+++ Data listing

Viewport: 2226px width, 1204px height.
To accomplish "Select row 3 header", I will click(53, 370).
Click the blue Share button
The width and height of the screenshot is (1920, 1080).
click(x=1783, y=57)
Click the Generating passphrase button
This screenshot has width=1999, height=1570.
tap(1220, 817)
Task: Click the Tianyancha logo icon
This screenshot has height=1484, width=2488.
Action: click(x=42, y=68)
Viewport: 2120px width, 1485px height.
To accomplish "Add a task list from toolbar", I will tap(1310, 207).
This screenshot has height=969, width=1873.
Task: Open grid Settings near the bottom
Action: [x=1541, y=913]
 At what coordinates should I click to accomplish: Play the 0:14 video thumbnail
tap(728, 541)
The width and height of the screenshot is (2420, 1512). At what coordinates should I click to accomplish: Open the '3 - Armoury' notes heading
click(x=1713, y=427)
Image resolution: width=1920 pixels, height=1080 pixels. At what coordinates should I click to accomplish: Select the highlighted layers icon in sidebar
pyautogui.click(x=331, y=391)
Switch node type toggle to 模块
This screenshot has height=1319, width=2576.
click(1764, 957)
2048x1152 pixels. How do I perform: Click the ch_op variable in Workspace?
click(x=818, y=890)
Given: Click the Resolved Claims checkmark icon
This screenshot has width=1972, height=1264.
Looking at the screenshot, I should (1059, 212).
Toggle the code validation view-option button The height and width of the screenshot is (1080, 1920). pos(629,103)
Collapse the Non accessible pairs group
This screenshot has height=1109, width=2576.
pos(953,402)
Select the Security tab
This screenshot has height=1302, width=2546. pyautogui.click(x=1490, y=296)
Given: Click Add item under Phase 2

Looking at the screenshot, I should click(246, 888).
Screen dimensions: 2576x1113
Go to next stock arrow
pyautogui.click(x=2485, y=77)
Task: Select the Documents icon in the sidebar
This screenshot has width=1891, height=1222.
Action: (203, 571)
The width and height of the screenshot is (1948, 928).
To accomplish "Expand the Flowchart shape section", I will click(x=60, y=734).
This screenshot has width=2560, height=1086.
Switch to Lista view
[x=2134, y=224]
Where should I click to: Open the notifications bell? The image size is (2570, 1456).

++++++

— About this exercise —
The required response is a complete, exact copy of the records.

— Your solution —
Viewport: 2226px width, 1204px height.
To accomplish "Select row 3 header", I will click(53, 370).
Click the blue Share button
The width and height of the screenshot is (1920, 1080).
click(x=1783, y=57)
Click the Generating passphrase button
This screenshot has width=1999, height=1570.
tap(1220, 817)
Task: Click the Tianyancha logo icon
This screenshot has height=1484, width=2488.
Action: click(x=42, y=68)
Viewport: 2120px width, 1485px height.
To accomplish "Add a task list from toolbar", I will tap(1310, 207).
This screenshot has height=969, width=1873.
Task: Open grid Settings near the bottom
Action: [x=1541, y=913]
 At what coordinates should I click to accomplish: Play the 0:14 video thumbnail
tap(728, 541)
The width and height of the screenshot is (2420, 1512). At what coordinates should I click to accomplish: Open the '3 - Armoury' notes heading
click(x=1713, y=427)
Image resolution: width=1920 pixels, height=1080 pixels. At what coordinates should I click to accomplish: Select the highlighted layers icon in sidebar
pyautogui.click(x=331, y=391)
Switch node type toggle to 模块
This screenshot has height=1319, width=2576.
click(1764, 957)
2048x1152 pixels. How do I perform: Click the ch_op variable in Workspace?
click(x=818, y=890)
Given: Click the Resolved Claims checkmark icon
This screenshot has width=1972, height=1264.
Looking at the screenshot, I should (1059, 212).
Toggle the code validation view-option button The height and width of the screenshot is (1080, 1920). pos(629,103)
Collapse the Non accessible pairs group
This screenshot has height=1109, width=2576.
pos(953,402)
Select the Security tab
This screenshot has height=1302, width=2546. pyautogui.click(x=1490, y=296)
Given: Click Add item under Phase 2

Looking at the screenshot, I should click(246, 888).
Screen dimensions: 2576x1113
Go to next stock arrow
pyautogui.click(x=2485, y=77)
Task: Select the Documents icon in the sidebar
This screenshot has width=1891, height=1222.
Action: (203, 571)
The width and height of the screenshot is (1948, 928).
To accomplish "Expand the Flowchart shape section", I will click(x=60, y=734).
This screenshot has width=2560, height=1086.
Switch to Lista view
[x=2134, y=224]
Where should I click to: Open the notifications bell? The image size is (2570, 1456).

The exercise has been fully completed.